Breaking Down Roaring Kitty's Return
Gill, who had been on a two-year social media hiatus, resurfaced on May 13. He posted a series of cryptic memes to his X account, which, according to crypto analysts, caused GameStop shares to surge by 180% from $17.46 to $48.75 on May 14.
In a June 2 post on Reddit, Gill disclosed a sizeable position in GameStop. This included 5 million shares of GME stock and 120,000 GME call options with a June 21, 2024 expiry date. This sent the price of GME surging once again, closing above $45 on the day.
By June 13, Gill shared that he had exercised all 120,000 options calls, realizing millions of dollars in gains. Notably, he had used these gains to accumulate further GameStop shares.
The lawsuit claims that Gill needed to sufficiently disclose his intent to sell his options calls ahead of time. This allegedly misled his followers and other market participants, resulting in losses for investors.
Complaint is Likely 'Doomed,' Says Lawyer
In a June 30 blog post, former federal prosecutor Eric Rosen commented on the lawsuit. Rosen, the founding partner at Dynamis LLP, stated that the class-action complaint is 'doomed from its inception.' He believes it could be easily dismissed if Gill were to file a 'well-crafted' motion to dismiss.

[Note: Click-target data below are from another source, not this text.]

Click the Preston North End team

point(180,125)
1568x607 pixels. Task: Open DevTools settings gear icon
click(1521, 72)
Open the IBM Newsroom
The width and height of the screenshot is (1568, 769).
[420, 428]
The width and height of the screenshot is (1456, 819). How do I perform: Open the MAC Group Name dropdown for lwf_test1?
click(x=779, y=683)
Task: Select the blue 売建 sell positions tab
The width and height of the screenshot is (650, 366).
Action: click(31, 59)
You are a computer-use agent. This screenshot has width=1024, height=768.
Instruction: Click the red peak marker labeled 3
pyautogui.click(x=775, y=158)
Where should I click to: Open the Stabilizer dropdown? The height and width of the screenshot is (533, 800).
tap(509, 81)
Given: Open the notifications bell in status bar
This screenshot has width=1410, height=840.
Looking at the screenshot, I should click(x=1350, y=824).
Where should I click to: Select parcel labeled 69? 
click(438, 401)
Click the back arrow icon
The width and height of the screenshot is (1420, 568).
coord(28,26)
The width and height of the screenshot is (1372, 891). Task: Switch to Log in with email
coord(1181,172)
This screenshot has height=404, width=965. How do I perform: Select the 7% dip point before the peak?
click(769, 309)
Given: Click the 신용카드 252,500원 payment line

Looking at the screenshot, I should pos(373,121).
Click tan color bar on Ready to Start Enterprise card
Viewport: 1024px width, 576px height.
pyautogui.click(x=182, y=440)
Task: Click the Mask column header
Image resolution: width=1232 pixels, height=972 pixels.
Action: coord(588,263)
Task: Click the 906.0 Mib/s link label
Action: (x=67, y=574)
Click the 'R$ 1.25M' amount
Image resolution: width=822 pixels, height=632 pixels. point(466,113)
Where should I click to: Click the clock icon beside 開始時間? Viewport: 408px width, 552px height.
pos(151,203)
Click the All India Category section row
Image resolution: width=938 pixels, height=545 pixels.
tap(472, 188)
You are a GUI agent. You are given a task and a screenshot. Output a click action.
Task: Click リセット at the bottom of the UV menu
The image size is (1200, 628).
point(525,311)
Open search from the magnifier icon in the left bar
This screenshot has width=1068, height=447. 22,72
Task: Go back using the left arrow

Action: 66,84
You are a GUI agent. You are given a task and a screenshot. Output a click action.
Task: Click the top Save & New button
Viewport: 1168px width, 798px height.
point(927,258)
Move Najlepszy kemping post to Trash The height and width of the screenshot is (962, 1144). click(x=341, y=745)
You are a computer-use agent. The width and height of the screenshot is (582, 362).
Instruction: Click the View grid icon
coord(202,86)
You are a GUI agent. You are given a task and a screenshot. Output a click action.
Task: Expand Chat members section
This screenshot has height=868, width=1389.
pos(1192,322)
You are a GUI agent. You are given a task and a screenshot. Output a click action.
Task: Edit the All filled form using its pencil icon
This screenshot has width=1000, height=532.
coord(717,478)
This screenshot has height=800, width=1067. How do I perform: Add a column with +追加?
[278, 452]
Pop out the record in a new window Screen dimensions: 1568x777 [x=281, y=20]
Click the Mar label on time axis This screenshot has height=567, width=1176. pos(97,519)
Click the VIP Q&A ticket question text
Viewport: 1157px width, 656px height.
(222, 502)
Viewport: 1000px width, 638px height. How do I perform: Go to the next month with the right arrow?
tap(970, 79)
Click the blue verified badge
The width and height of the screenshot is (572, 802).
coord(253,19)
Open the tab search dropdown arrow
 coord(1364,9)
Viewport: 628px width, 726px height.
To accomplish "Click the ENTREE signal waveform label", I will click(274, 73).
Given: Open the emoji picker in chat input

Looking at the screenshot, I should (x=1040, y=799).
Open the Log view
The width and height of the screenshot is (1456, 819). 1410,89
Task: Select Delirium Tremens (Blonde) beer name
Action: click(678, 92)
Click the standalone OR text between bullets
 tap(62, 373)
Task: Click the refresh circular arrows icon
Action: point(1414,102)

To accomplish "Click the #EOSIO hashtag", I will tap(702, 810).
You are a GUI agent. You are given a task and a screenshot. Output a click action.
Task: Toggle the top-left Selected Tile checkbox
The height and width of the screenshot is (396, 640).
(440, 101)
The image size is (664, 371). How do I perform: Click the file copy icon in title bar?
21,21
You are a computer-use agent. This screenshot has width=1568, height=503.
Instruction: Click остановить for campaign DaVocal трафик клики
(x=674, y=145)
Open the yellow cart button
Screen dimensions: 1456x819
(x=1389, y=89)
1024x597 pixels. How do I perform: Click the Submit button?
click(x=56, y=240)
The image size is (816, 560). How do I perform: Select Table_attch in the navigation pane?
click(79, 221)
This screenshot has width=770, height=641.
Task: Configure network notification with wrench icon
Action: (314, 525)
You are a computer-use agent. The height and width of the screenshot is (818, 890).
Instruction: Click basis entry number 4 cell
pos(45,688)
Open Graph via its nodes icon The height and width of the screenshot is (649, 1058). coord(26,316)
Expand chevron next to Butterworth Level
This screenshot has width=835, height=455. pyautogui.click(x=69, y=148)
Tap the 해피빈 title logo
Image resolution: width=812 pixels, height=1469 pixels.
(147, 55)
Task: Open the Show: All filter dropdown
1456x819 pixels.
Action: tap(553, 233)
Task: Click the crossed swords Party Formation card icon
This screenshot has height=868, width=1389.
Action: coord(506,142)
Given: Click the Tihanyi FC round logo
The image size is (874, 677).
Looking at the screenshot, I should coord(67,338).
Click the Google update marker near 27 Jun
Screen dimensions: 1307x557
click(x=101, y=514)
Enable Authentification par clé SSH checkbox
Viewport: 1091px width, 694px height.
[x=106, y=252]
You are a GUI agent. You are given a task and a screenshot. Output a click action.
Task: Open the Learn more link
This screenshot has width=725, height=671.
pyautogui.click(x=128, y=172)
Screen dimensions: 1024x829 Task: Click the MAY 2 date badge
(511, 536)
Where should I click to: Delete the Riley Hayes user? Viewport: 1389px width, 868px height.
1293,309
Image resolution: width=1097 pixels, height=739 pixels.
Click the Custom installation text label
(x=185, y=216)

Rosen argued that the claim Gill should have disclosed his intent to sell his options would not hold up well in court. He stated that no 'reasonable person, let alone a reasonable investor,' would expect Gill to hold onto all of their options until the exact time and date of their expiry.
'It is unreasonable to purchase securities simply because an individual named Roaring Kitty posted innocuous tweets on social media,' said Rosen.
Rosen emphasized that the most critical part of pursuing a fraud case is proving that a fraudster has lied or intentionally misled investors by failing to disclose important information.
He explained it would be tough to get past a judge, as a series of random memes posted by someone called 'Roaring Kitty' on social media are not claims containing information that can be inherently proven or disproven.